Здравствуйте, на 1 и 3 скриншоте проблема с самим шаблоном, поменяйте шаблон, он у вас какой-то хакнутый, этот удалите, русское порно там файл или страница в самом шаблоне, и на первом скриншоты index.php наверное шаблона заражон. Со 2 скриншотом не знаю, там нужно разобраться.

На 2 скриншоте, просто папка, в которой у вас скорее всего страница, возможно у вас дыра где-то, вот вам файлы и льют на хостинг. А в бщем вам нужно будет разобраться со всем этим.

И не устанавливайте непонятные расширения, в них сама суть взломов и опасностей, ставте только проверенеые, известных разработчиков.

Когда полечите, установите компонент Rsfirewall и папку administrator не забудьте скрыть от посторонних глаз. Удачи, успехов.

Хотел также сказать, что вам нужно в любом случае закрывать дыру, уязвимость, в расширении, библиотеки, или еще где либо, а то это может продолжаться очень долго, вот закроете, полечите, потом можно и шаблон поменять, или переустановить его заново, если вы ему доверяете, так что как-то так, удачи, успехов.

Пока что каспер и aibolit хором ругаются на файл Libraries.php (Осторожно - вирус), и там действительно есть какой-то очень странно выглядящий код, но если я его вырезаю, сайт падает.

Да, файл сплошной вирус) а падает сайт, потому что этот файл где-то вызывается. Ищите где и удаляйте этот вызов, это антивирусы детектить не будут.

Также может есть смысл, если сайт небольшой, лендинг, или сайт визитка, то может есть смысл заново пересоздать его, но в этот раз быть очень внимательным к дополнительным компонентам, модулям, плагина, в которых и могут быть уязвимости.

Да, файл сплошной вирус) а падает сайт, потому что этот файл где-то вызывается. Ищите где и удаляйте этот вызов, это антивирусы детектить не будут.

Именно так! Нашел вызов в парочке файлов, удалил и страницы с чужим контентом тут же исчезли.
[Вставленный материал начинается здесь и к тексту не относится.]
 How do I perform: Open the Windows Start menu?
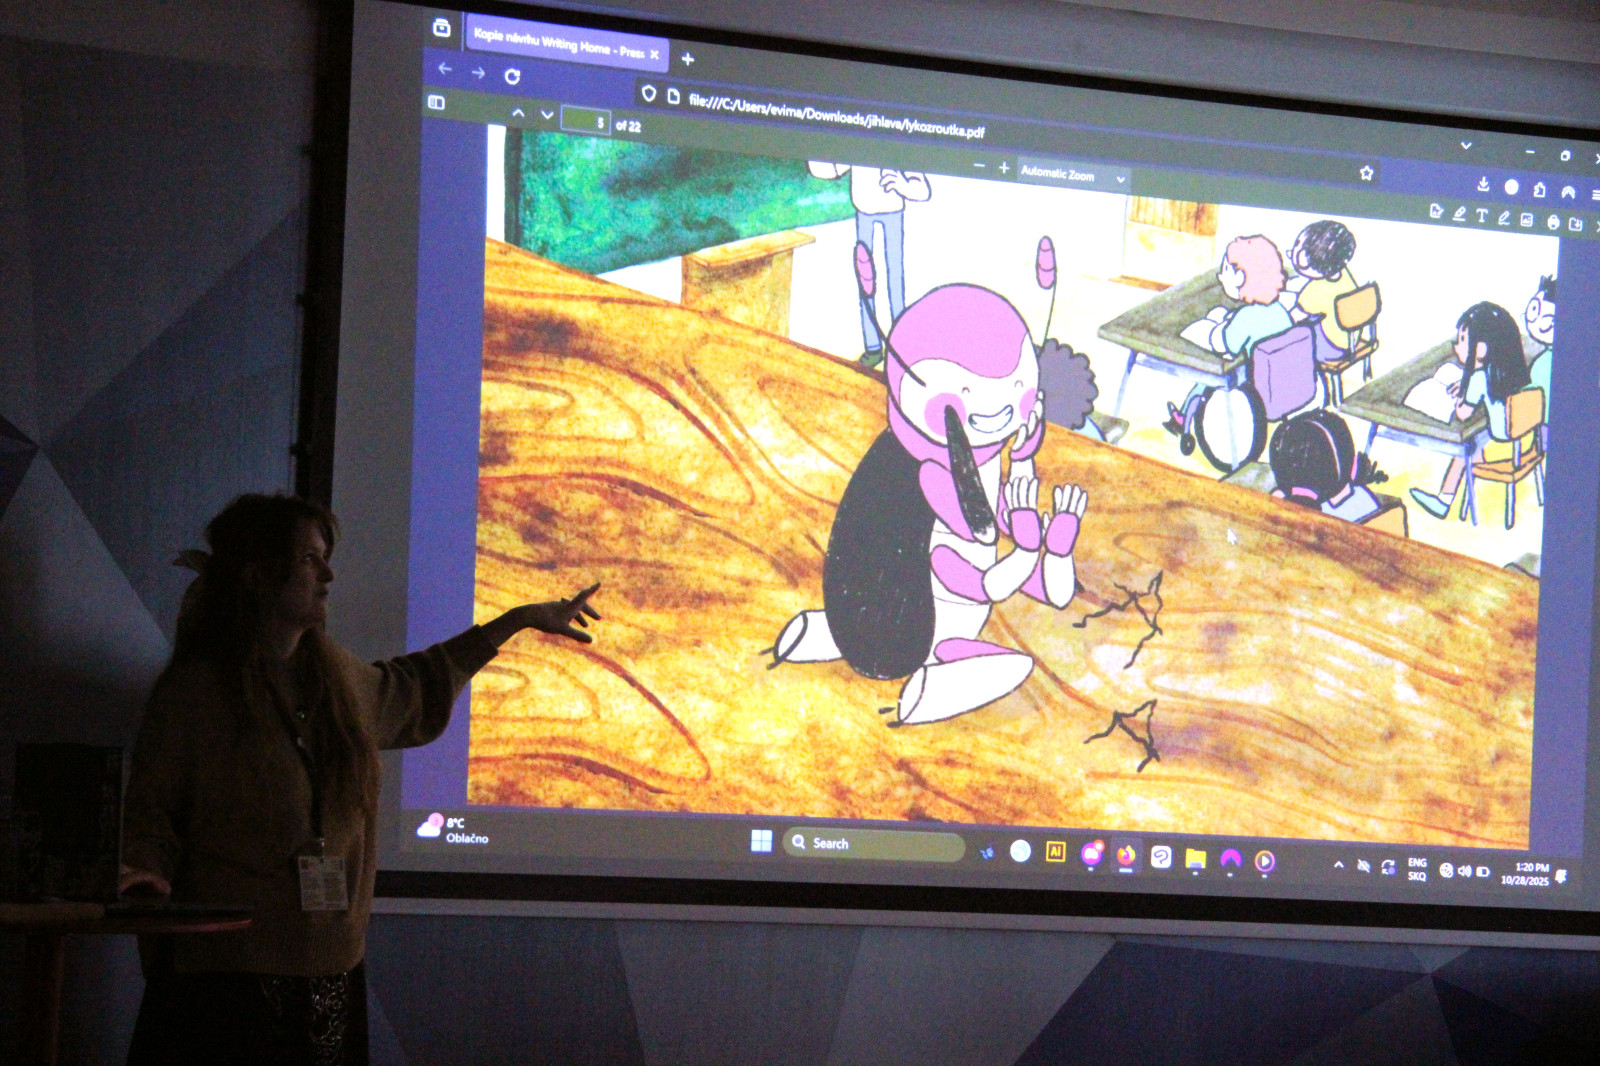tap(761, 841)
Потом, разумеется, и сам файл удалил.

Друзья, огромнейшее спасибо всем, кто принимал участие в обсуждении. Честно говоря, даже не надеялся, что так много людей с реально полезными советами откликнется. Всё пробовал, всё, так или иначе, помогало и учило. 
Понятно, что радоваться рано - дыра-то где-то осталась, но постараюсь учесть все ваши советы и закрыть её самостоятельно.

Ну, сейчас ваш сайт открывается нормально, http://pgtk-perm.ru/, а где удалили в расширении или где, если в самом расширении, то нужно подумать о его безопасности.

Вирус создал несколько .php файлов с указаниями на libraries.php, в папке Libraries и раскидал их в каталоги шаблона. Я убрал сперва сами запросы, убедился что всё работает, а потом начал удалять сами файлы, сверяясь с оригинальной структурой движка и чистым вариантом шаблона.
Есть вероятность, что дыра в самом шаблоне. Возможно переход на 4ку и смена шаблона решит проблему.

Ну сама папка Libraries содержит дополнительные библиотеки, типо fof, vendor, и так далее, это не расширения, но устанавливается иногда вместе с расширением, а сама уязвимость может быть где угодно, так же и в шаблоне, или каком-то компоненте, в общем удачи вам, успехов.

Sleepwalker, здравствуйте, установите компонент защиты и безопасности RSFirewall. Там каждая атака будет фиксироваться в журнале, журнал может автоматически очищаться, есть автоматический бан злоумышленников, оповещение через email адрес, сканирование сайта, оптимизация таблиц базы данных, и многое другое, советую, рекомендую.